● What to work on: In the data below, rewrite the part that opens with the line containing "You are a computer-use" and runs through the end of the data, replacing "screenshot" with "image" and changing nothing else. Leave the pictures out of your answer.
====== Raw data ======
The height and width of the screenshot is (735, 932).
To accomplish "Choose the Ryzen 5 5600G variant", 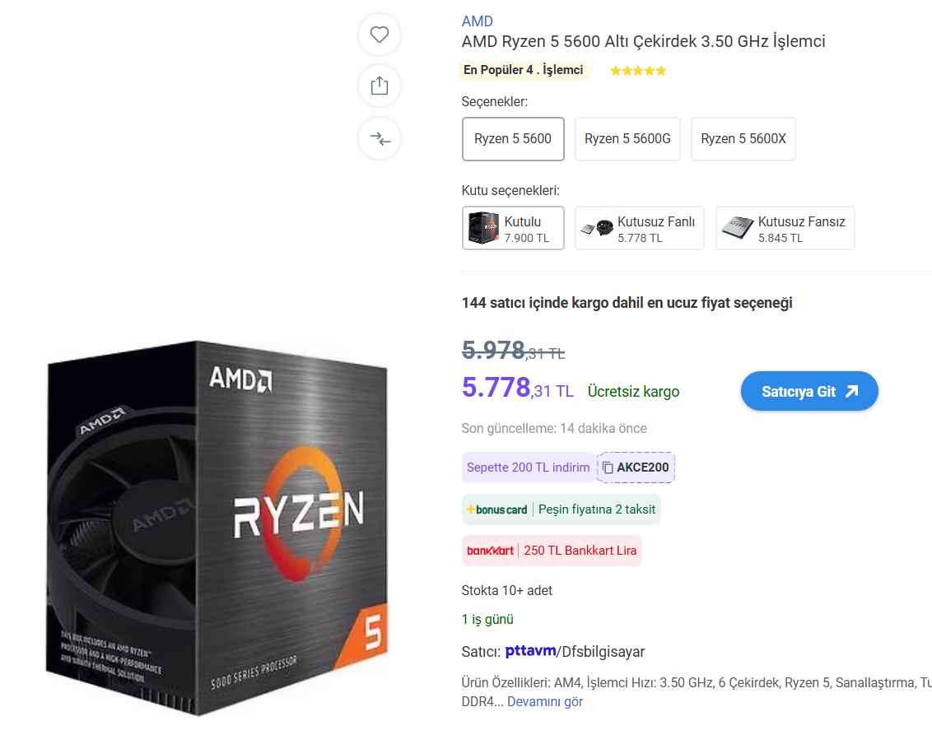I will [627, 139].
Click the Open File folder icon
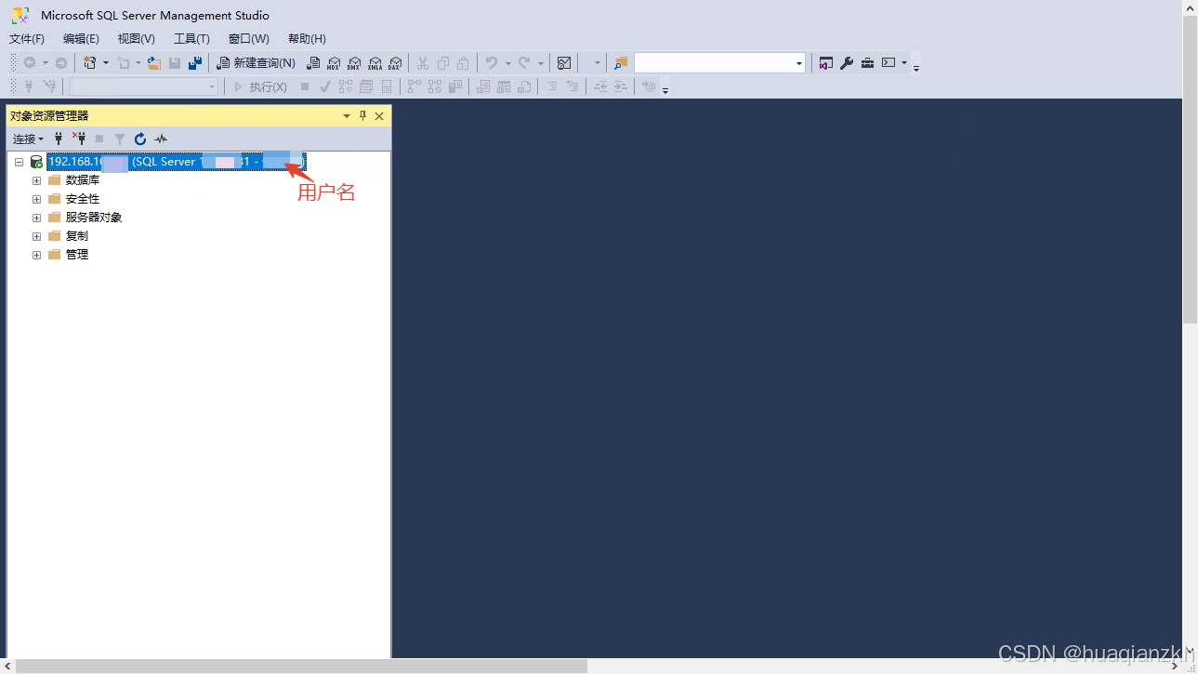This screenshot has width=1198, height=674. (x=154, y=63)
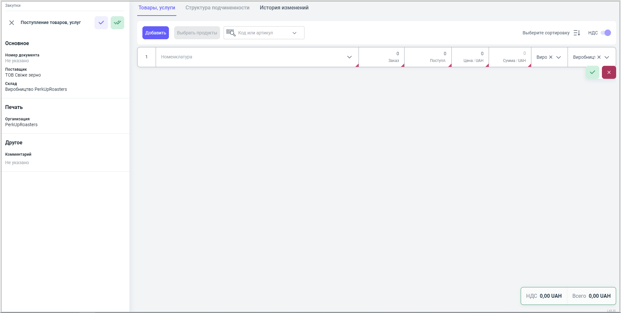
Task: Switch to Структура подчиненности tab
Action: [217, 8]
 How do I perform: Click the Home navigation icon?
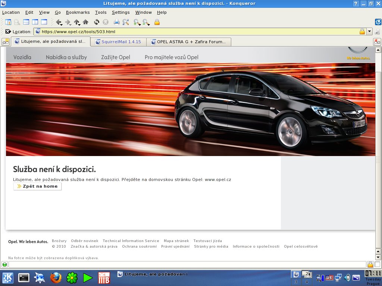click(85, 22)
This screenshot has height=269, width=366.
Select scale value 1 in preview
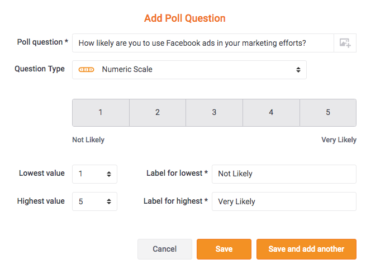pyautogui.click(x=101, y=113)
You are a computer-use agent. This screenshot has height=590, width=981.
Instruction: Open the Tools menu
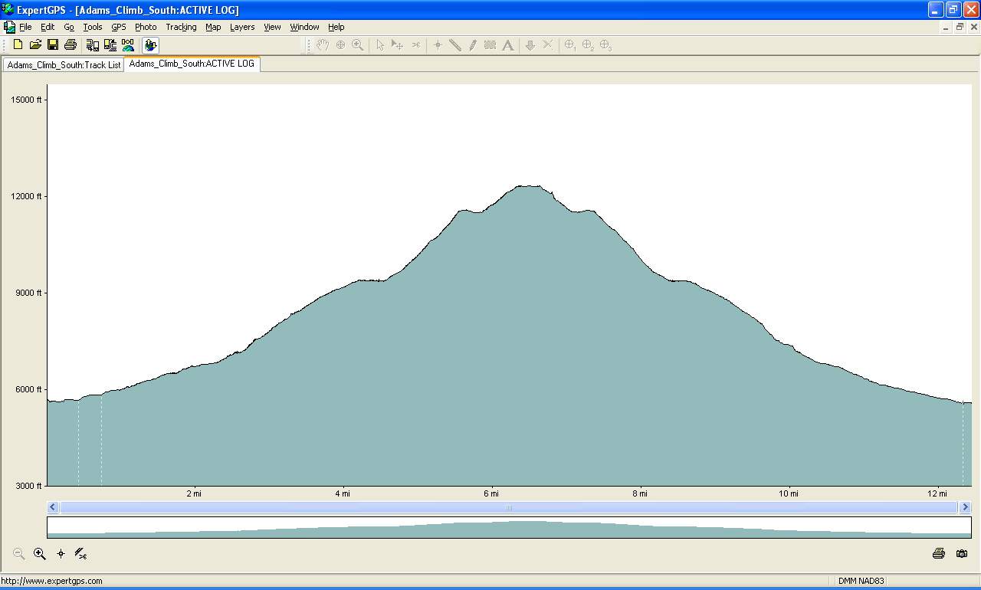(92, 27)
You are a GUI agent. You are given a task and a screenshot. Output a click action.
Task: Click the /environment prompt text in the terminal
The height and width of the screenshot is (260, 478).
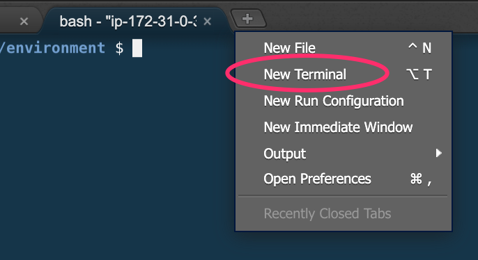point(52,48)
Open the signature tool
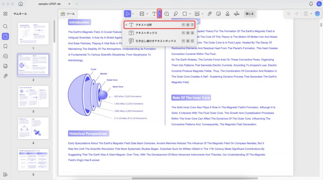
======
● Exercise answer:
You are a computer-use agent. This image has height=590, width=981.
Instruction: Open the Tools menu
(92, 27)
You are a GUI agent. You are given a task and a image. Output a click action.
Task: Click the /environment prompt text in the terminal
The height and width of the image is (260, 478).
point(52,48)
Open the signature tool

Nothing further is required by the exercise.